— WORK REQUEST —
Look below for the line containing "The height and width of the screenshot is (957, 1920).". Reproduce it and every line after it exactly, and nothing more.

(Items from a data source)
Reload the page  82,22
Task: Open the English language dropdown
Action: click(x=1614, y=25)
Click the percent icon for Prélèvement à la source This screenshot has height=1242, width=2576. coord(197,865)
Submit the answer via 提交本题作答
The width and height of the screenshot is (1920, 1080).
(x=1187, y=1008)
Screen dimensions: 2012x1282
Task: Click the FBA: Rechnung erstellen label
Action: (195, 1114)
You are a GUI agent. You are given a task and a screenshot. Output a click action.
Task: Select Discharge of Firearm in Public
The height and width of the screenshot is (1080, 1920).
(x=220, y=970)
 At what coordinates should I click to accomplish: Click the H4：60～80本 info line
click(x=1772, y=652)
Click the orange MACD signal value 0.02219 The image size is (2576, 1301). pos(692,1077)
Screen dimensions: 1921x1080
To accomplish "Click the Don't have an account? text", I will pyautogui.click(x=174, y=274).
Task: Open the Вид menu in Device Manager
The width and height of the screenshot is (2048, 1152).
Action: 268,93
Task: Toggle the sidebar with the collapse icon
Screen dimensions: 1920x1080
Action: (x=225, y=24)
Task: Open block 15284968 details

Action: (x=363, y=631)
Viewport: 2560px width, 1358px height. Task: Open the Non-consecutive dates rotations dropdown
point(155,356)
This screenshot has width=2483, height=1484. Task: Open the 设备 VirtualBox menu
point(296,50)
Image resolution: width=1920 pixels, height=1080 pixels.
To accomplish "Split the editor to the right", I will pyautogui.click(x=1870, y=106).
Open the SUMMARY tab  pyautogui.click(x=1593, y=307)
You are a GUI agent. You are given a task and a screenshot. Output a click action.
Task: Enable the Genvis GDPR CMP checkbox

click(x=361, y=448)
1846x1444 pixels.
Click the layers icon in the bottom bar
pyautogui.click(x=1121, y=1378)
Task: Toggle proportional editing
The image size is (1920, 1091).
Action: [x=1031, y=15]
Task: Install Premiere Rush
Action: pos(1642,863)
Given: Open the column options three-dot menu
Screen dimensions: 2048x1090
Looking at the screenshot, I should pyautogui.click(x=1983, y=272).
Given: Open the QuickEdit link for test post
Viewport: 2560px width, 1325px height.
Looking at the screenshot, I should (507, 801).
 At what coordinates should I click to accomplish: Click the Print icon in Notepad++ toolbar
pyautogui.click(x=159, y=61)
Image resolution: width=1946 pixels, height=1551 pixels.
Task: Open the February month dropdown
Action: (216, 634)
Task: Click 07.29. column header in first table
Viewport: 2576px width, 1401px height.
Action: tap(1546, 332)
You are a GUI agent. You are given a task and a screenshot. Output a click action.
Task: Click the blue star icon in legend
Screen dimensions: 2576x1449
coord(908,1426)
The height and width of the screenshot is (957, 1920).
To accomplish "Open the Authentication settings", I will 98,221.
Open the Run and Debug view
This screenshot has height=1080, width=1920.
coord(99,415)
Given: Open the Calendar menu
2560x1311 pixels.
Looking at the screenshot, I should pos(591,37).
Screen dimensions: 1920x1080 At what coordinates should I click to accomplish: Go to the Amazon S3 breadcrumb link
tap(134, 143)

— OUTPUT FOR THIS EXERCISE —
The height and width of the screenshot is (957, 1920).
To accomplish "Open the Authentication settings", I will 98,221.
Open the Run and Debug view
This screenshot has height=1080, width=1920.
coord(99,415)
Given: Open the Calendar menu
2560x1311 pixels.
Looking at the screenshot, I should pos(591,37).
Screen dimensions: 1920x1080 At what coordinates should I click to accomplish: Go to the Amazon S3 breadcrumb link
tap(134, 143)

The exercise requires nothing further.